My stepdaughter is in a polyamorous relationship with a married woman. My husband and I are saddened by her choice; we see no happy ending for her. Worse, after losing her job and apartment recently, she gave guardianship of her young daughter to a friend so she could stay close to her girlfriend. My stepdaughter now wants to visit us with her girlfriend. In the past, we’ve refused. But my husband is softening to the idea, so I will go along with him. They want to take us out. But I will not “double date” with these women at restaurants. I plan to keep myself very busy and otherwise engaged during their visit. Am I being too inflexible?
ANONYMOUS
Try to imagine the pain your stepdaughter may be suffering to have given up her child, even temporarily, to be with the person she loves. It sounds like a perfect time for her to reconnect with her father. What I can’t see is the upside (for anyone) in you positioning yourself as the antagonist here. Can you find some compassion ASAP?

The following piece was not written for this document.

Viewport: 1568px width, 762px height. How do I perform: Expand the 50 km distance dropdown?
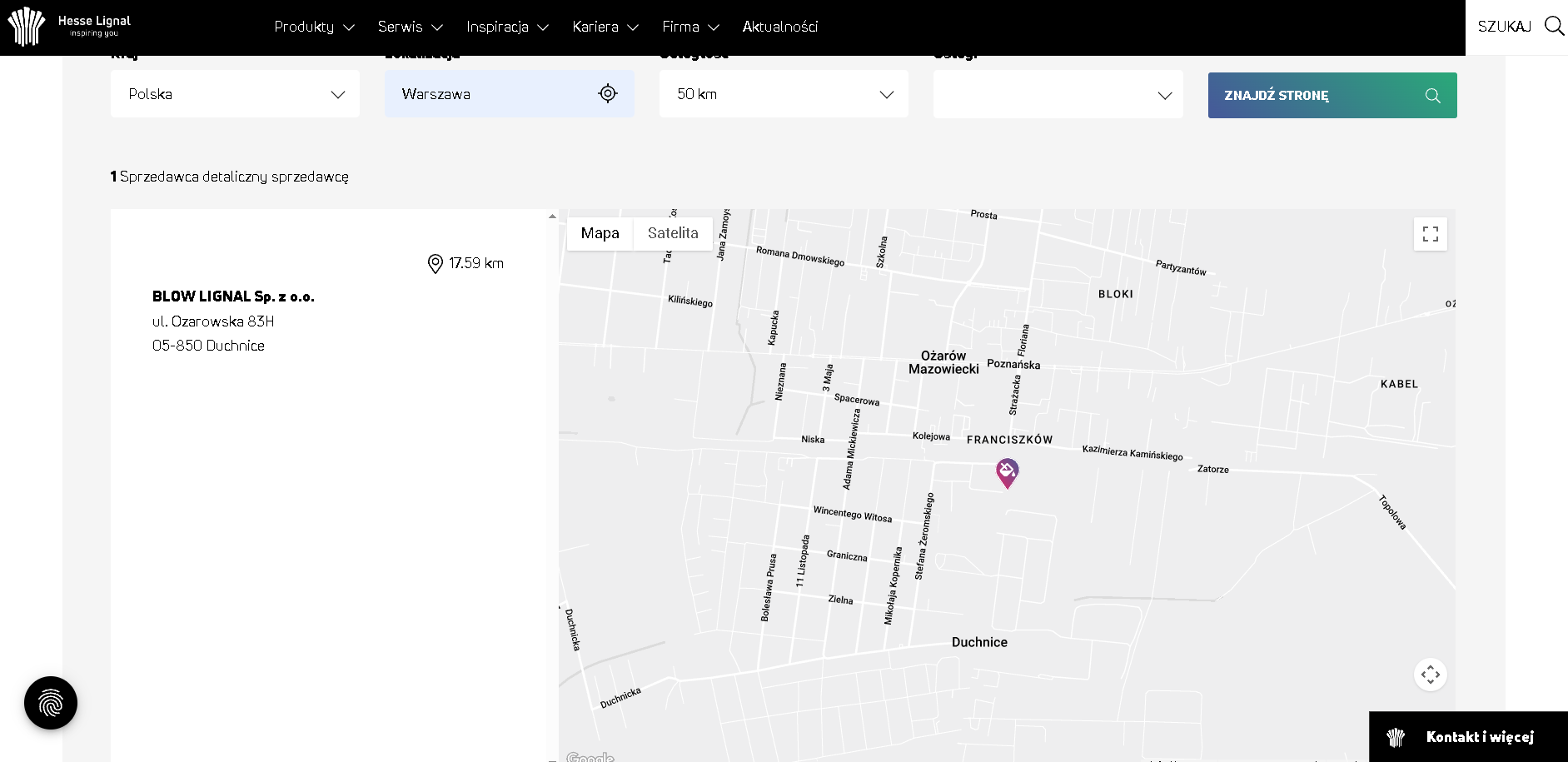point(783,94)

I am not asking you to change your opinions about polyamory or parenthood for yourself. But having some flexibility about what arrangements work for other people seems required of you now. And I fear that cold rigidity on your part may only damage your relationships with your stepdaughter and your husband (if you drive his daughter away).
Right now, no one knows how your stepdaughter’s romance or her bond with her own child is going to turn out. Be the kindest host you can be. Entertain the girlfriend warmly to allow your husband to have as much time with his daughter as possible. They probably have a lot to discuss. And you can be a huge help with that.

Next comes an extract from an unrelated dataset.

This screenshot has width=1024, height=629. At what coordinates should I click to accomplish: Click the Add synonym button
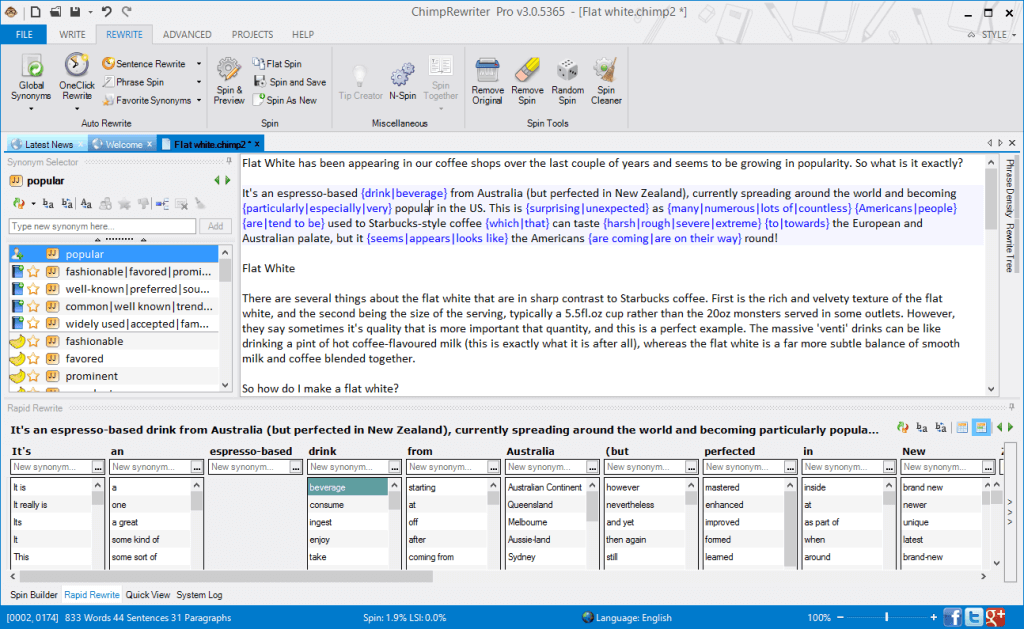coord(216,227)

Part-Time Relationship Rehab
Two weeks ago, I had a falling out with a close friend I met at a part-time job that I’ve since left. It was very much my fault. I accepted that after I apologized, she might not want to speak to me again. But recently, my financial situation has me considering whether to pick up that same part-time job again. I don’t want my friend to think I’m forcing myself on her and drive her farther away. Should I try to find a different part-time job, or would the contact bring us closer together?
NERVOUS FRIEND
Do not use the job to try to mend your friendship. (That seems like interfering with her livelihood.) Keep them in separate buckets. If you find a comparable part-time gig (similar hours, pay and engagement level), I suggest you take it.

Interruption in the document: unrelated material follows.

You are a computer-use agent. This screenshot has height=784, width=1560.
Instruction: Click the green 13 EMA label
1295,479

If you prefer your former job, though (or can’t find another), call or write your friend in advance of your return: Apologize for the possible intrusion and tell her you will try to keep out of her way. Then reiterate that you would like to work through your issues off the clock if she is willing.
Formalities
An old friend won a prestigious award. We are invited to a celebration in his honor. The invitation says “white tie.” My husband owns a tuxedo, but others convinced him that white tie is nonnegotiable and he must rent it. We can afford it. But I’m fairly sure he could wear his tuxedo, he wouldn’t be the only one, and nobody would care. Your thoughts?
LOIS
For readers not obsessed with European royalty or Nobel Prize winners — OMG! Did your pal win one? — white tie is the Mount Everest of formal wear for men. It mandates a black suit jacket with two long tails, a white vest worn over a formal shirt, and a white bow tie (rather than the standard black).
There was a time when distinctions among formal dress codes were significant. But today they seem pretty silly. If your husband wants to join in the rare fun of wearing white tie, let him go for it! But I agree that a tuxedo or dark suit conveys an appropriate level of respect for most events not taking place on the world stage.
Why Did She Get to Choose?
A co-worker at the university library is retiring. Our custom is to pitch in for an engraved clock that is presented to the retiree at a party. In an email invitation, my supervisor told us that this co-worker would prefer not to receive a clock. Instead, whatever money we raise will be put on a gift card. I find it tacky that she engineered her own gift. Am I the one with the problem?
CO-WORKER
Well, since your boss apparently agreed to your co-worker’s request, you do seem to be the only person with a problem at the moment. Generally, when it comes to gifts, I subscribe to the preschool mantra: We get what we get, and we don’t get upset.
Mantras and customs can change though. And engraved clocks seem fusty. Your co-worker would seem less grabby if she hadn’t started this discussion about her own gift. (I wouldn’t have.) But the subject is now open, if you want to raise the issue of retirement gifts among your colleagues.